Right now, I am in the process of redesigning my network and I had the Idea to connect my two main switches and my FW with a ring like topology. I know that in a typical home network with a 50/10 WAN connection this is absolutely unnecessary. I want to do this anyway, for learning and bragging purpose.
Assuming that I have several VLANs and on each switch at least one device in each VLAN. All Connections between the two switches and the FW are trunk routes for all VLANs. The Omada Controller is running virtualized on a server connected to one of the switches.
My Goal is to distribute traffic over all connections to avoid bottlenecks. I don’t want traffic for devices within the same subnet to flow through FW and I don’t want Internet traffic flow through the connection between switches.
I first read the LACP documentation for omada and OPNsense, but it is mostly intended for two or more lines between two devices and not for a ring topology like I want.
I then read the ®STP documentation and couldn’t find an option that doesn’t simply cut one connection, but “directs” traffic base on the shortest route.
Did I miss something in the documentation, should I look at another protocol/option, or is this something prosumer hardware like I use simply isn’t capable of?
Not to be the stick in the mud but LACP does not really give you more bandwidth per se. This is something people really should internalize and understand. It can give you more bandwidth for multiple clients, but not a single client (not a single point to point connection). In todays world LACP (except MLAG) also has almost no place anymore because if you need bandwidth you just upgrade from 1G, to 10G, to 100G, to 200G, to 400G and so on.
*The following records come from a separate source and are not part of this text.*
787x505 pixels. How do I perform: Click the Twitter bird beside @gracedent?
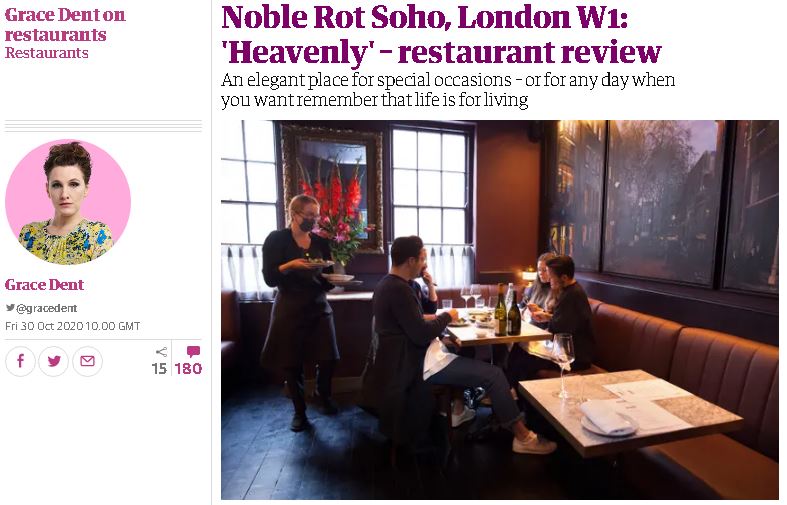coord(10,308)
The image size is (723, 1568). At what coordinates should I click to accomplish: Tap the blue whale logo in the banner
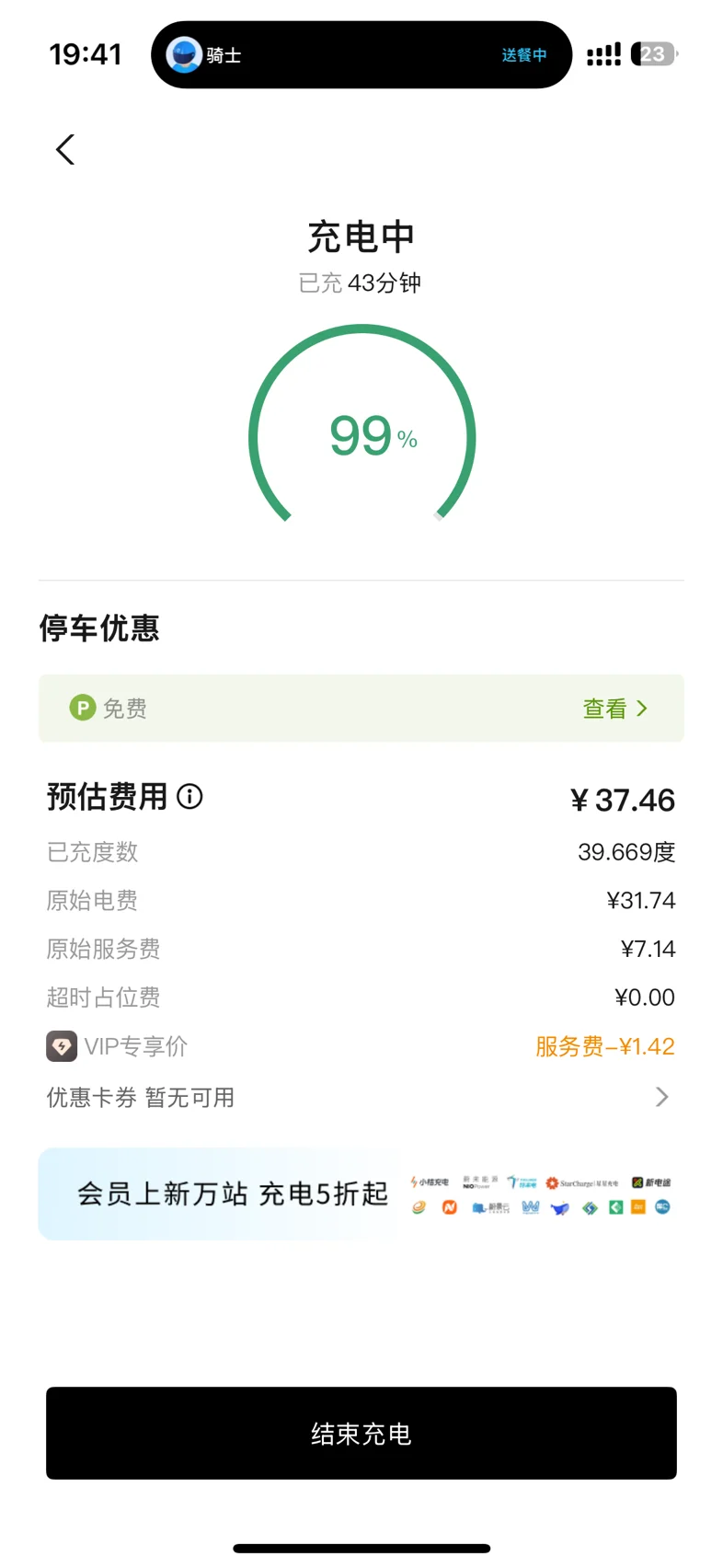point(559,1208)
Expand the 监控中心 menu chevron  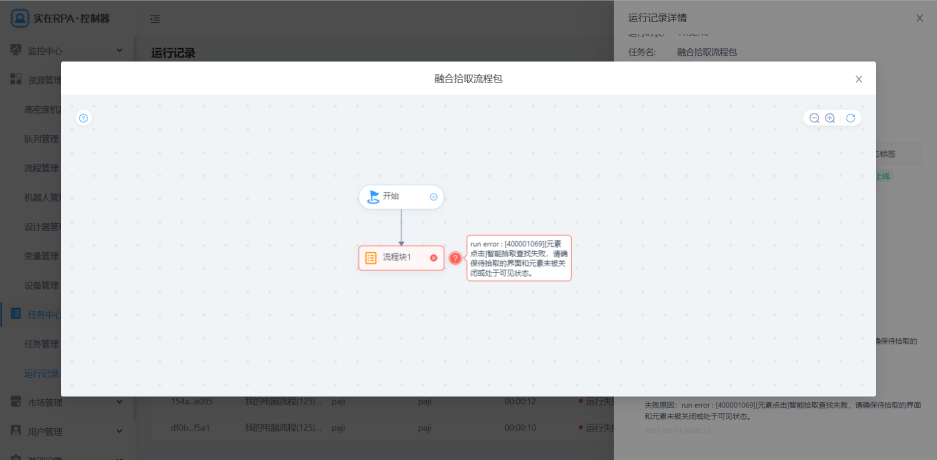pyautogui.click(x=119, y=49)
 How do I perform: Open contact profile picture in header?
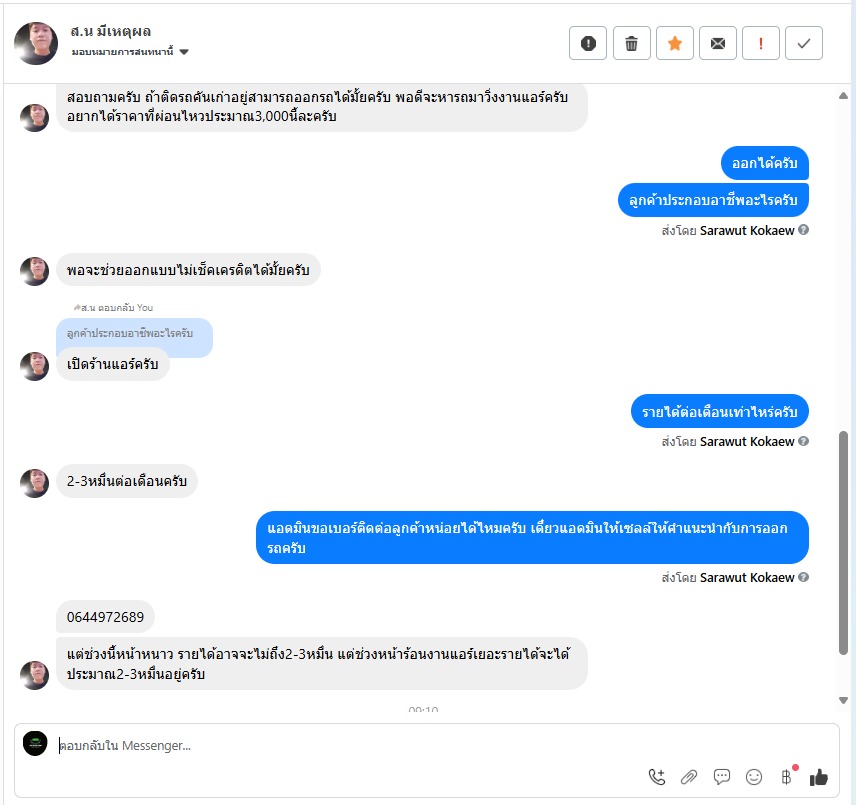[x=36, y=43]
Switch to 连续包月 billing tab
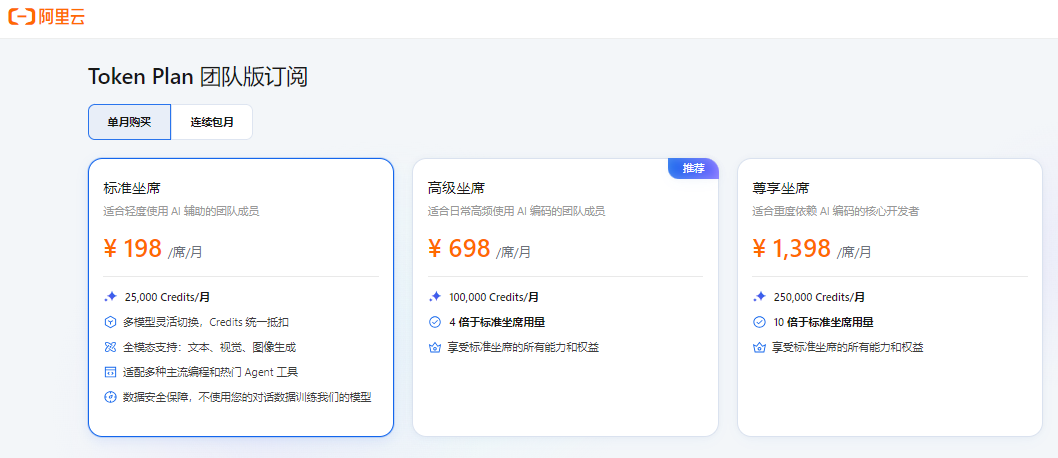Screen dimensions: 1058x458 point(212,122)
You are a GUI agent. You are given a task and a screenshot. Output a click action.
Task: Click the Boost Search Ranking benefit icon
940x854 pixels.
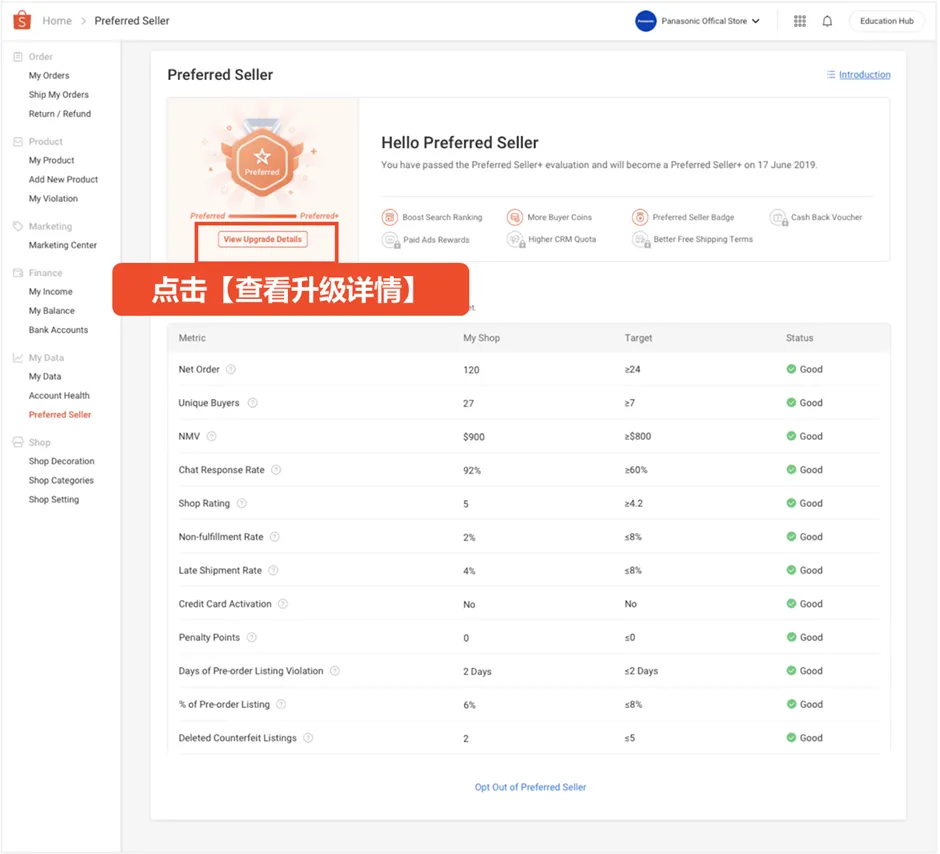click(389, 217)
Absolutely correct but from the context of the OP’s post it seemed they were trying to get more bandwidth for when multiple clients need it at the same time. Exactly what LAG connections can help you with. Of course it is much better to just use higher speed links but LAG connections certainly still have their place when you just can’t simply upgrade the connection speed at a reasonable cost.
LAG only works well when there is a sufficient diversity of traffic flows that can be distributed equitably across the child links. Since many LAG implementations hash only on MAC and/or IP addresses, the distribution can often be poor when there are only a few clients, as is often the case in a home network. This can possibly be finessed by careful assignment of IP addresses, but the point is LAG doesn’t guarantee access to the entire aggregate throughput of the child links.
For this reason, I believe LAG is seldom worthwhile in a home network.